De priesters die vandaag de hoofdrol opnemen zijn beiden geboren en getogen in Sledderlo. De ene, Joannes Broux (1859-1927), werd er geboren in 1859, de andere, Jan-Matthijs Winters vijf jaar later (1864-1935). Beiden studeerde achtereenvolgens in het kleinseminarie in Sint-Roch, vervolgens in Sint-Truiden en werden later gewijd tot priester. Hun verdere loopbaan uit de doeken doen zou hier te ver leiden, maar naast hun religieuze roeping deelden ze ook een liefde voor schoonheid en kunst. De eerste schilderde in zijn vrije tijd, en de andere is een bekend dichter, wiens naam ook vereeuwigd is in een straatnaam op Vlakveld.
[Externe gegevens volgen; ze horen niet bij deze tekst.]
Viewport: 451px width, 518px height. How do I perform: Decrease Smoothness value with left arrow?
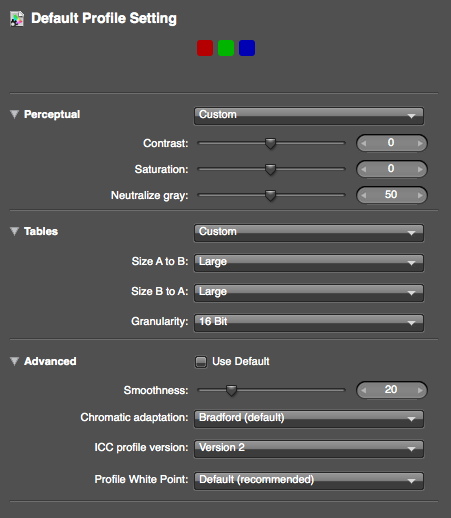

Winters publiceerde onder ander in het tijdschrift ’t Daghet in den Oosten dat onder impuls van Guido Gezelle in 1885 opgericht werd door twee andere priester-dichters, August Cuppens uit Beringen en Jacob Lenaerts uit Zonhoven.

In de collectie van het Emile Van Dorenmuseum bewaren we twee portretten, gemaakt door Broux. Het zijn de ouders van Jan-Mathijs Winters. Over hen lezen we in het tijdschrift van Heemkring Heidebloemke Genk:

“Zijn ouders Gerard Winters en Anna Catharina Bex baatten te Sledderlo naast een boerderij ook een specerijwinkelke en een boerenbierenfeetje uit. Daar heeft de kleine Winters vaak met toegespitste oren geluisterd naar de griezelige verhalen van schoverikken en vuurmannen en heksen, die er rond het uchtervuur werden opgehaald. Daar heeft hij bij waterplas en ven, in hei en bos de natuur en de mens diep in zich opgevangen en later in melodieuze verzen uitgezongen.”
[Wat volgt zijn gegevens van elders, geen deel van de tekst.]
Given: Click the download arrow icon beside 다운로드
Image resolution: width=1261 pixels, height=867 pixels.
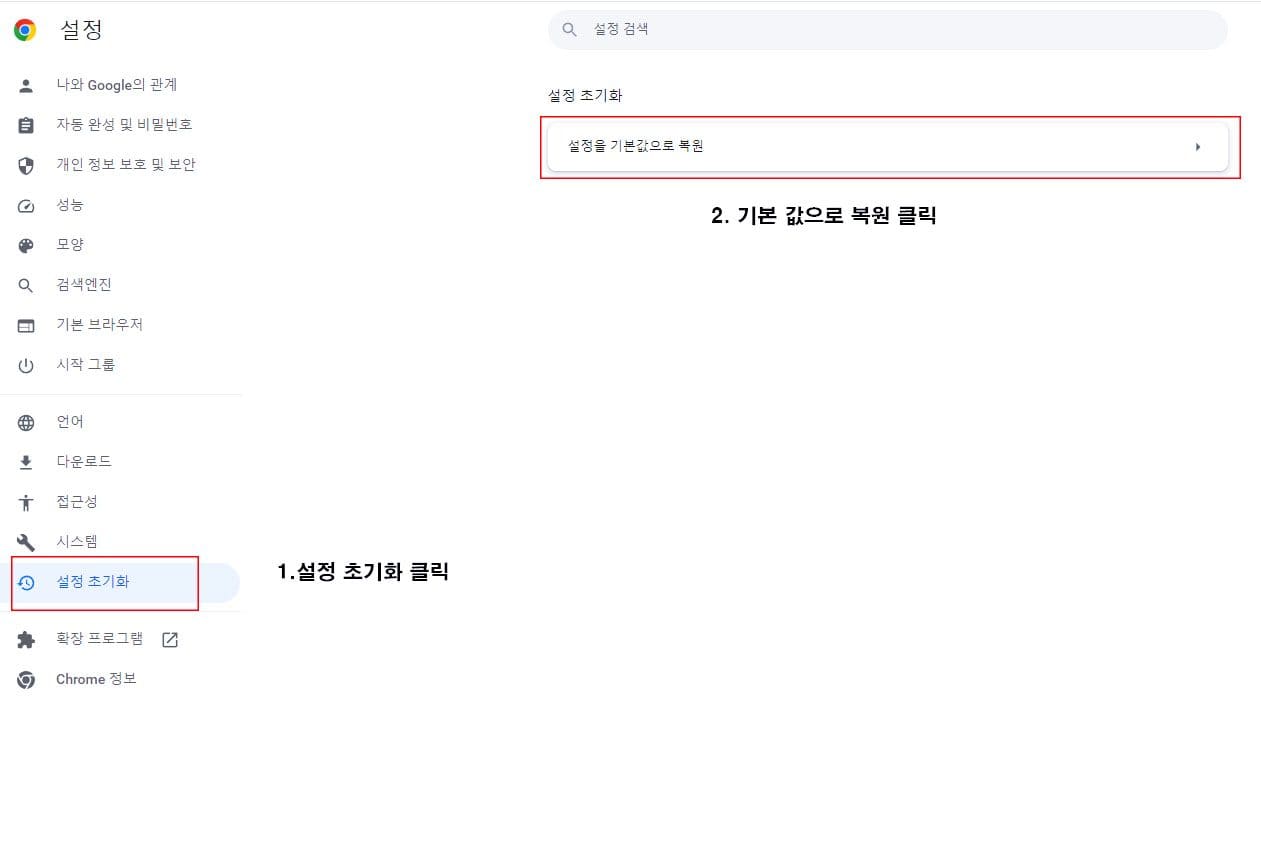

De ontstaansgeschiedenis van beide portretten is niet meer bekend, maar mogelijk maakte Broux ze op vraag van Winters. Ze kenden elkaar al van jongs af en van Broux was algemeen bekend dat hij schilderde en ook portretten maakte.

“Hij bracht meer dan eens na die slentertochten ’s avonds zelfgetekende schetsen en fraaie schilderijkes naar de huiskamer van moeder Broux en nicht Trieneke. Portretten-schilderen was verpozend winterwerk voor de verlofganger-professor. Zo bestaan nog van zijn hand geschilderde conterfeitsels van zijn breiend moederke, van pastoor Raeymaekers van zijn collega, de bekende kanunnik Pottier, vader en moeder Winters, van pastoor Geurts en misschien nog van anderen.”

Of het een opdracht was op niet, de twee portretten belandde uiteindelijk bij priester-dichter Winters, die ze, zo vermoeden we toch, tegen de muur.

“Pastoor Aerts (…) vroeg eens waarom Winters in de pastorie van Riemst het portret van zijn vader, een onhandig Kempisch boerke, juist boven zijn piano had hangen. Dat vloekte in de ogen van Aerts .
‘O’, gaf Winters tot bescheid, ‘vader heeft me altijd belet een piano te kopen, maar nu hij dood is, hang ik hem erboven, om me altijd aan de strijd voor de muziek te herinneren’.”

Zou het portret uit deze anekdote over het schilderij gaan? Of was dit toch gewoon een fotografisch portret dat boven de piano hing? Ook dat zullen we wellicht nooit meer achterhalen. Wat we wel weten is dat het twee trefzekere portretten zijn, die zowel het karakter van de afgebeelde verraden als hun Kempische roots. Vermoedelijk werkte Broux aan de hand van een portretfoto.

De twee portretten van pa en ma Winters bleven lange tijd in familiebezit en belandden uiteindelijk via een schenking door de Hasseltse ereburgemeester Jozef Bollen, ook geboren en getogen in Sledderlo, in de collectie van de stad Genk. Ze kregen een plekje op de burelen van Dienst Cultuur waar ze tot vandaag nog altijd hangen.